Amid the tall and slender, new and shiny and fair and funky, there’s a place where refinement and coolness resides in Sydney . . . Primus Hotel Sydney.
The Presidential suite.
When is a hotel not a hotel? Well, it’s always a hotel if it’s a hotel! But if it’s not a tall, shiny new property, a sprawling resort, a boutique, bespoke building – it just might be a hotel created within an historic building that still has the bones of the past, the ambience of a bygone era and the gravitas of heritage.
One such property is Sydney’s lovely Primus Hotel. This mighty building was built in 1939 as home to the Metropolitan Water Sewage and Drainage Board (M.W.S & D. Board), not the most charming of names for such a splendid edifice but it worked tirelessly to perform its duties and to welcome the public in to pay their water bills.
It was considered such an architectural superstar that Queen Elizabeth II had a visit here as part of the itinerary of the royal visit to Australia in 1954.
Level 7 where the rooftop pool is – was once a firing range!
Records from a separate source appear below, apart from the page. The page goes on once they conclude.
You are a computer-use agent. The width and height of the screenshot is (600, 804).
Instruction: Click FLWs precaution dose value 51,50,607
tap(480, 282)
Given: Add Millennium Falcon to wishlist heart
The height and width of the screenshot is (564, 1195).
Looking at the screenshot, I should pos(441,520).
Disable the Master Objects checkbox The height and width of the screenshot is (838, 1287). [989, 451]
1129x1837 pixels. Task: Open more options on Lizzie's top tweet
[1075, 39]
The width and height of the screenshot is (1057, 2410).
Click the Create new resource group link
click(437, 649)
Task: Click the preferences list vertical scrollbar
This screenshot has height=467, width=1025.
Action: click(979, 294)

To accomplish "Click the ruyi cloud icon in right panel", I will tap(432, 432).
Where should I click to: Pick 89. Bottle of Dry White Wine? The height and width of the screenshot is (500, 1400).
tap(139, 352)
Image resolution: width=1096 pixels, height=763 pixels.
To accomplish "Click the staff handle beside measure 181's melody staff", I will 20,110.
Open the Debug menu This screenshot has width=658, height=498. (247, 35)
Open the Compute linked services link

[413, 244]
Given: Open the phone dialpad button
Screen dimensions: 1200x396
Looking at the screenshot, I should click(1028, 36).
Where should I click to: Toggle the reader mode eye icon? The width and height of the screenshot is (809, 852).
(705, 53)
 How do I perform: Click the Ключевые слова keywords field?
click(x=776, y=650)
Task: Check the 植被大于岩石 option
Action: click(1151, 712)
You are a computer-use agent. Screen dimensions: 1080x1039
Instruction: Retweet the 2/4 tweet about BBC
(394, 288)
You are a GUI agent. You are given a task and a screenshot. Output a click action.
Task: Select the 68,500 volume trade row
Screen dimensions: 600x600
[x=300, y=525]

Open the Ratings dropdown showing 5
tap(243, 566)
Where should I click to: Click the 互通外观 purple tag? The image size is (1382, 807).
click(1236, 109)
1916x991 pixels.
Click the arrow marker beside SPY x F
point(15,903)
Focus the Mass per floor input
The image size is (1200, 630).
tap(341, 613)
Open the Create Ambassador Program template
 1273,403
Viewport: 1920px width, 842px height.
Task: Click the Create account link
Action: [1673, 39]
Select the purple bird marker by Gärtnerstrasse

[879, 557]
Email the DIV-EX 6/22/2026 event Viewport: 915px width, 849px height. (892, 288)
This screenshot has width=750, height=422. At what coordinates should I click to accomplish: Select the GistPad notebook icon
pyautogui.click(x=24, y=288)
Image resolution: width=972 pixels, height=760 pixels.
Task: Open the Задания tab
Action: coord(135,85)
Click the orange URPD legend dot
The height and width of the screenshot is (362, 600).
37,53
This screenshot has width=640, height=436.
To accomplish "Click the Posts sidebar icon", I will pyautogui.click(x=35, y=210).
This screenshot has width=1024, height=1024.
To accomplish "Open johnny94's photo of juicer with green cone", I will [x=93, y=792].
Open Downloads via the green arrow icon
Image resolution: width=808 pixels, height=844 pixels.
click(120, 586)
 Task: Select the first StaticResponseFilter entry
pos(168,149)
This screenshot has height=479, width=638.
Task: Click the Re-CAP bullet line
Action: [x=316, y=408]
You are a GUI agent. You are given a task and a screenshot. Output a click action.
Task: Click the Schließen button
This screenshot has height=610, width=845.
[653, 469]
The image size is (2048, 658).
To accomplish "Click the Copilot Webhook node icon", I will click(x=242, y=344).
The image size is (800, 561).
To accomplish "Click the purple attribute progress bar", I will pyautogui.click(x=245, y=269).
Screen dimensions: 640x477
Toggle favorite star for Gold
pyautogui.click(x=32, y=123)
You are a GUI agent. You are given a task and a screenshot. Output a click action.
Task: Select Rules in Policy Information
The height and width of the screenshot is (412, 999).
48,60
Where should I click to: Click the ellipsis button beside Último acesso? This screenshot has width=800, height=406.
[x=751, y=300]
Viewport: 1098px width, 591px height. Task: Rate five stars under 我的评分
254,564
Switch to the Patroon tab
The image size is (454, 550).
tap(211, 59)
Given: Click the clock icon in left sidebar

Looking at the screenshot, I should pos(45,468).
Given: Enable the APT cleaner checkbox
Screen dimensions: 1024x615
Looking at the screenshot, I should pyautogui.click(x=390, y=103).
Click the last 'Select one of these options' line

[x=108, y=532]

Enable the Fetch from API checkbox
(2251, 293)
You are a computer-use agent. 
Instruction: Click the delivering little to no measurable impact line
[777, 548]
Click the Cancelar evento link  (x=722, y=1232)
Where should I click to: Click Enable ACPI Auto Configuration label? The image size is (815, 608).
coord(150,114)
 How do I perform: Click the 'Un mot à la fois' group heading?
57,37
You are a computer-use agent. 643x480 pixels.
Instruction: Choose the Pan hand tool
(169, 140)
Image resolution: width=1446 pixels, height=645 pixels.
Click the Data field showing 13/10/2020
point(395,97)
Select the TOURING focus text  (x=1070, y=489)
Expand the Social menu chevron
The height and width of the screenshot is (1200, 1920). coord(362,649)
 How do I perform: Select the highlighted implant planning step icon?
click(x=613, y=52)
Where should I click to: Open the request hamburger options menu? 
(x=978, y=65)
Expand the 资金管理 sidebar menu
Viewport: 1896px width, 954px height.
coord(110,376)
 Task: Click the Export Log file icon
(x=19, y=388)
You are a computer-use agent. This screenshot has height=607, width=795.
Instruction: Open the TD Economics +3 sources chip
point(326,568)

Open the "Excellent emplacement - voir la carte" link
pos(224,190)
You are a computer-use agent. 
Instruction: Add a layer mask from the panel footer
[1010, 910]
In 2008, 339 Pitt Street was listed as a heritage item of the Sydney Local Environment Plan and listed on the State Heritage Register of New South Wales.
The building was deserted by the M.W.S & D. Board around 2009 when the staff were relocated to Sydney’s western suburbs.
And the rest is new history! Down the quiet end of town where the building in all its anonymous glory had been languishing, there was much work afoot.
In 2015 after considered restoration, respect for the architectural heritage and commercial savvy, the building opened as Sydney’s newest five-star art deco hotel, Primus Hotel Sydney.
Fabulous art deco style wall paper and a quirky ‘Ladies’ artwork.
The façade employs such materials popular in the 1930s such as natural stone, timbers, bronze, copper and aluminium.
Above the entrance are low relief bronze panels depicting the water industry and its technological progression. (Originally designed by Stanley James Hammond, the panels have been restored to their original mellow beauty.)
Entering the lobby is a gasp-worthy moment. There’s not a space in Sydney that compares. The amazing scagliola columns stand as proud as when they were imagined in 1939. Eight metres high, they were entrusted to Italian master craftsmen, The Melocco Brothers.
Look up, look up and follow the stretch of the columns and see the Plummer Skylights – insulating the lobby from noise, heat and cold.
The hotel is located in Pitt Street Sydney and handy to a glut of fabulous restaurants, cafes, bars and pubs. Public transport (busses and trains, easy to get to) and for a great package book for a couple of nights and go to the Capital Theatre for a show.
(The hotel runs informal heritage tours throughout the hotel on Fridays.)
There are 171 generous sized rooms that are decorated in subtle shades with slashes of colours from the past that have never gone out of fashion. Refinement is the buzz word for the accommodation.
There’s a pool on the roof (Level 7) which is unusual for a Sydney hotel, but most welcome on a hot day. Hang out here and if you aren’t taking a dip, enjoy a snack and cocktail around the pool. Level 7 has been inspired by New York style rooftop bars (but with better Sydney weather).
As well as the elegance and welcome ambience at the hotel, the top billing is the restaurant. The Wilmot is an open area that is modern and inviting. The food takes hotel food to another level, with scrumptious produce, brilliant execution and artful presentation, thanks to Executive Chef Daniel Menzies.
For a staycation or if you’re heading to Sydney, enjoy history, heritage and a buzzy part of Sydney while staying in a hotel in its prime.
- The building was completed after Australia had entered WWII. Instead of Level 7 being fitted out as a rooftop garden as originally envisioned, the roof was converted into a small arms testing range (rifle range).
- The building was used as a backdrop for Angelina Jolie’s film Unbroken, a WWII feature film made in 2013.
- In 1939 this was the tallest building in Sydney.
- Scagliola is a technique for producing stucco columns, sculptures and other architectural elements that resemble inlays of marble and semi precious stones.
- Daniel Menzies is executive chef at The Wilmot and brings 19 years of experience in both International and Australian kitchens to the table. Daniel has a swag of prestigious culinary awards but a surprise one stands out – Doug Moran Portrait Prize – so take a good look at how your food looks on the plate!
Writer Bev Malzard, visited the hotel recently and enjoyed a tasty lunch and is planning a sortie on the hotel to have afternoon tea which the hotel boasts about. OK, show me the honey!